As a student in college, de Vries was told by a creative writing teacher that her work was pornographic exhibitionism (“as if that was a bad thing,” de Vries said), when she wrote a scene in which gay characters talked about sex.
“The funny thing,” de Vries laughed, “was that that writing wasn’t pornographic at all.”
Since then, the activist has made it her goal to ensure that porn and erotica writing are taught well, saying she believes the denigration of these sexual genres has resulted in an atmosphere in which they are poorly taught, if they are taught at all. And so, she said, she decided to offer erotica writing workshops.
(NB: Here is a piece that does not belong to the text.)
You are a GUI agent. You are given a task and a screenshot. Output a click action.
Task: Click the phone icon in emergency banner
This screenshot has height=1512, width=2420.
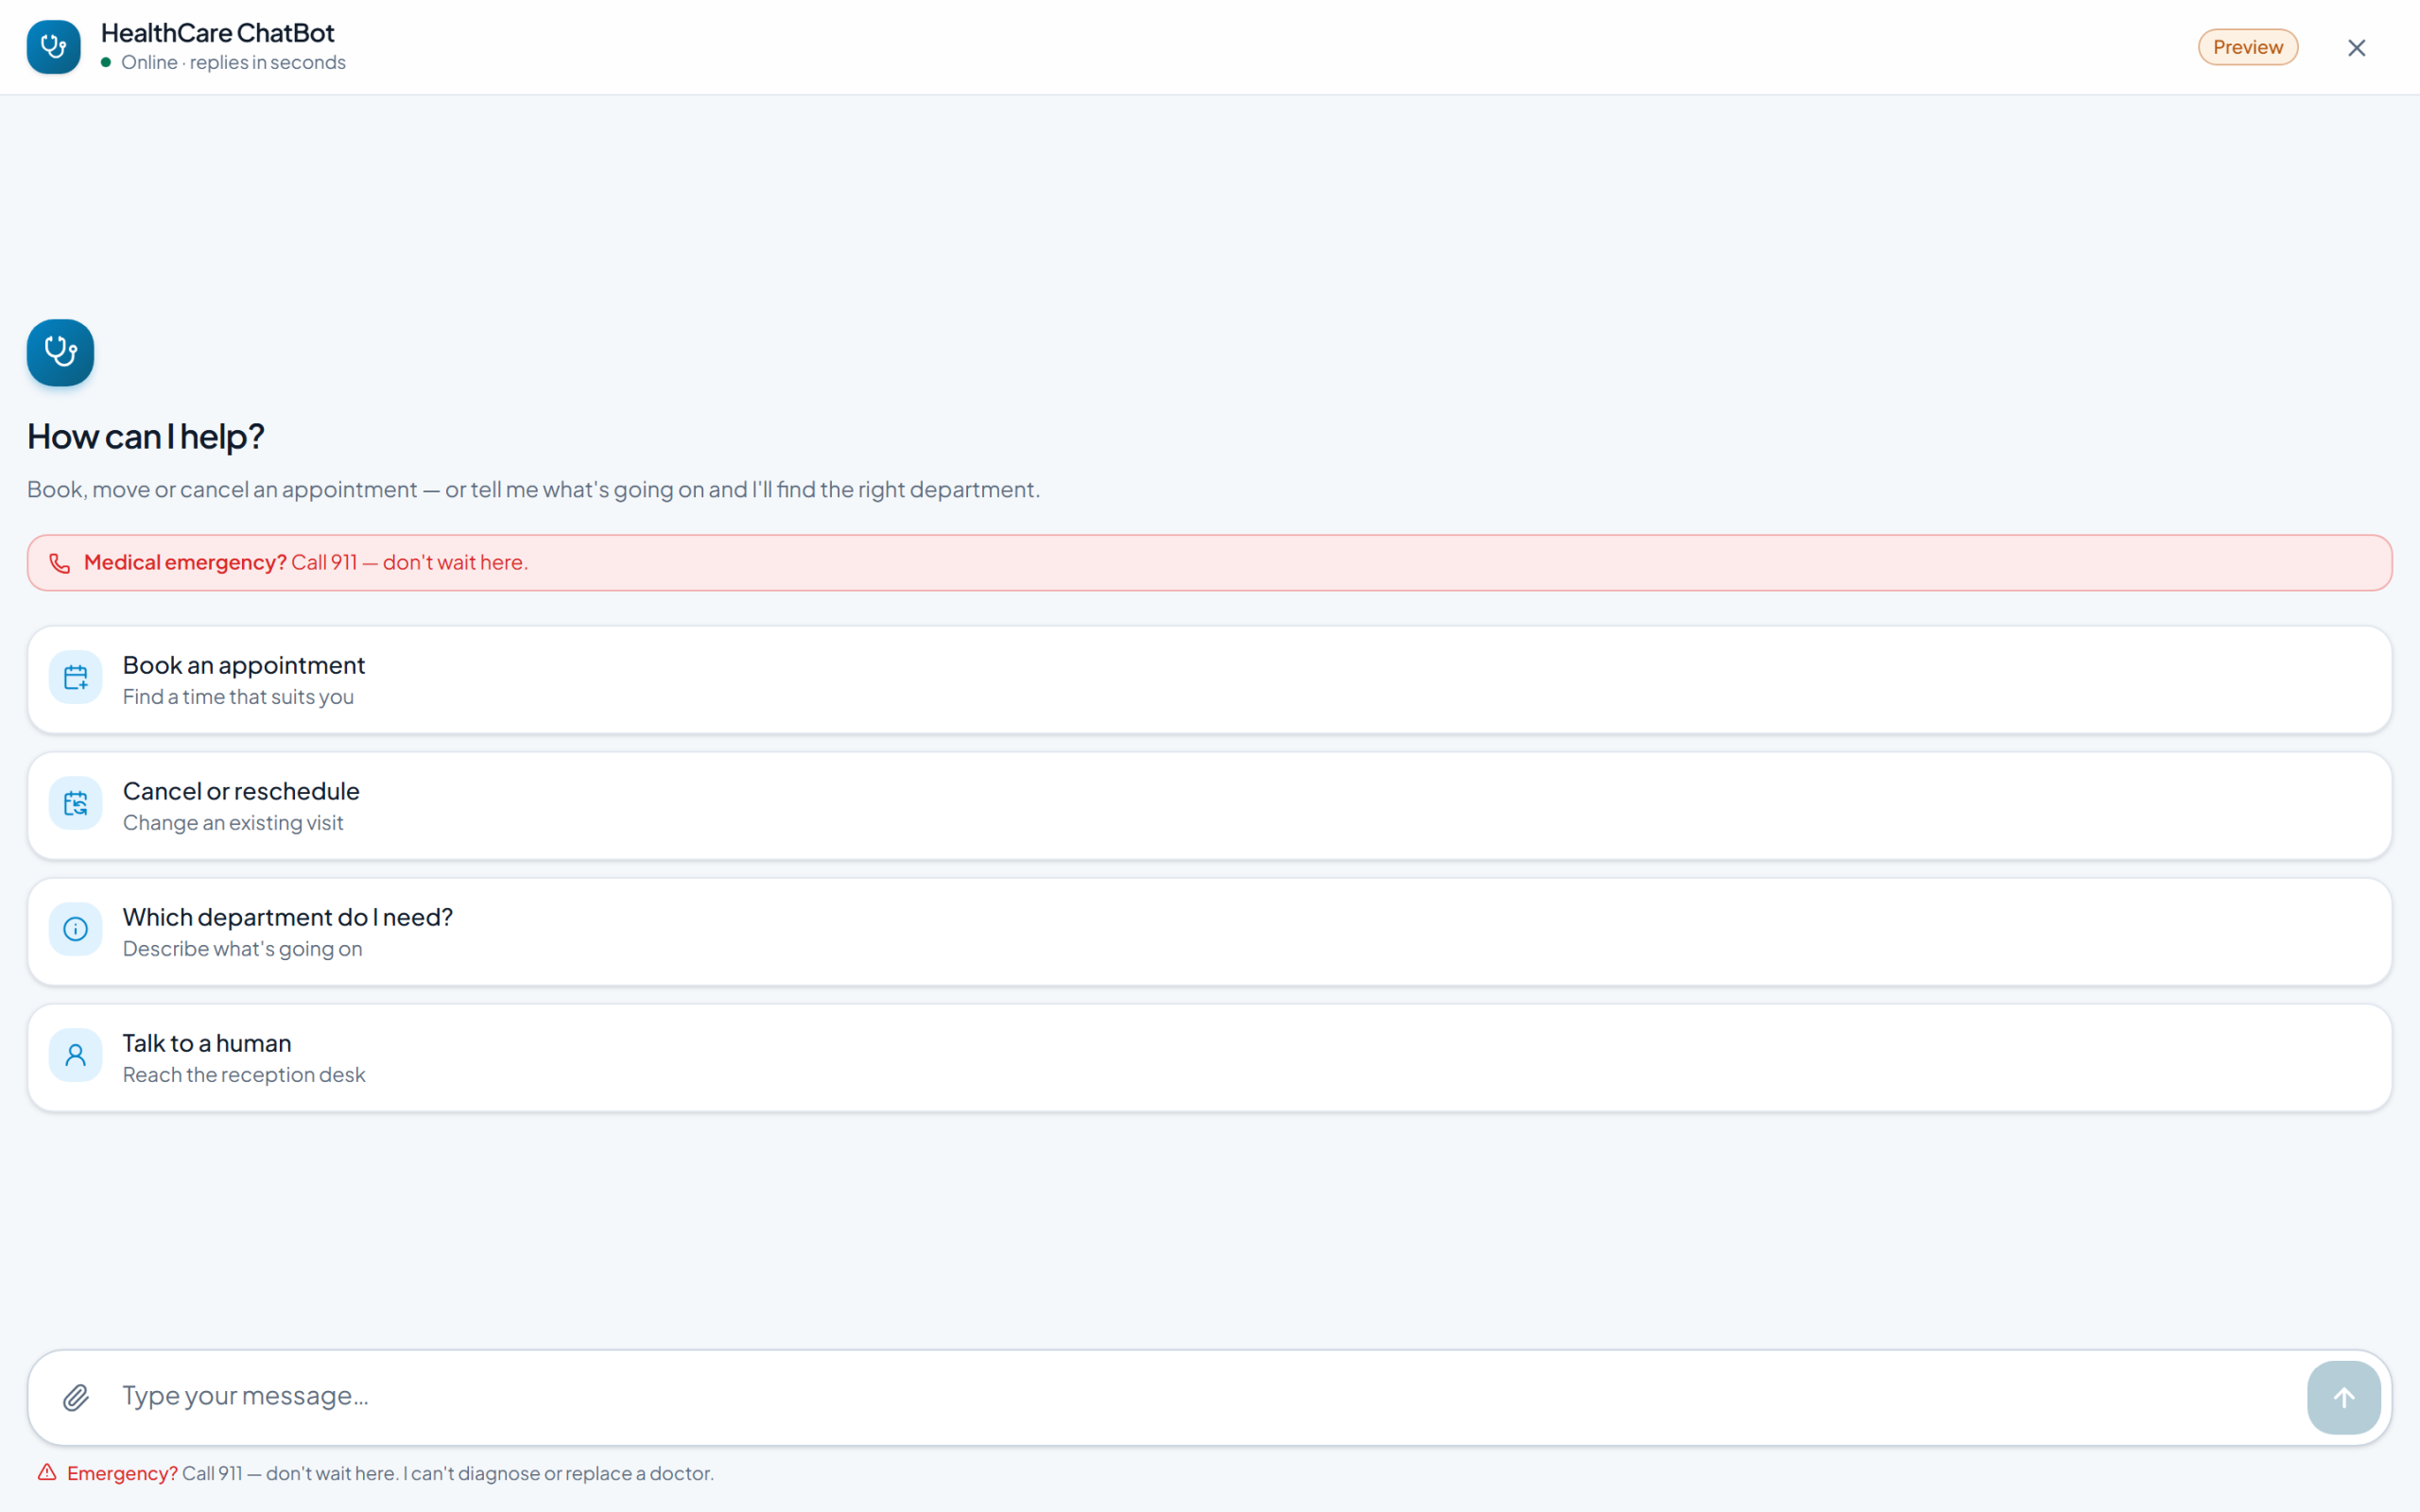click(x=60, y=563)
On Friday, the workshop participants were encouraged to think seriously about their sexual writing preferences by coming up with “yes-no-maybe” lists of sexual words or phrases that they would or would not use in their writing. Sample “yes’s” included complicated feelings and the word “spasm,” while “no’s” included the phrase “quivering member” and any sort of floral euphemism for the vagina.
Participants were then given 15 minutes to write a sexual scene involving two characters. For those having trouble writing their own erotica, de Vries suggested starting with the line, “I want you to touch me.”
At the end of the session, eight students volunteered to read their stories out loud to the group.
“I’m glad that she pushed us to think about things that are normally taboo,” Ariana Berkowitz ’12 said. “She did a good job making a safe place where we all felt comfortable.”
De Vries’ erotica writing workshop was presented as part of Pride Month at Yale, which consists of a series of events designed to celebrate and support the LGBT population at Yale and in the community at large. But funding for this year’s events was hard to come by because of University-wide budget cuts, Rachel Schiff ’10, co-coordinator of the Lesbian, Gay, Bisexual and Transgender Cooperative at Yale, said.
“I do think that Pride Month is so important,” said Schiff. “Because while I do think that there should be LGBT-only safe spaces, this month is meant for both the LGBT communities and allies, friends and like-minded individuals. The only way we are going to change the world is if everyone cares about everyone else.”
The event has been evolving since the advent of gay and lesbian pride days at Yale in 1982.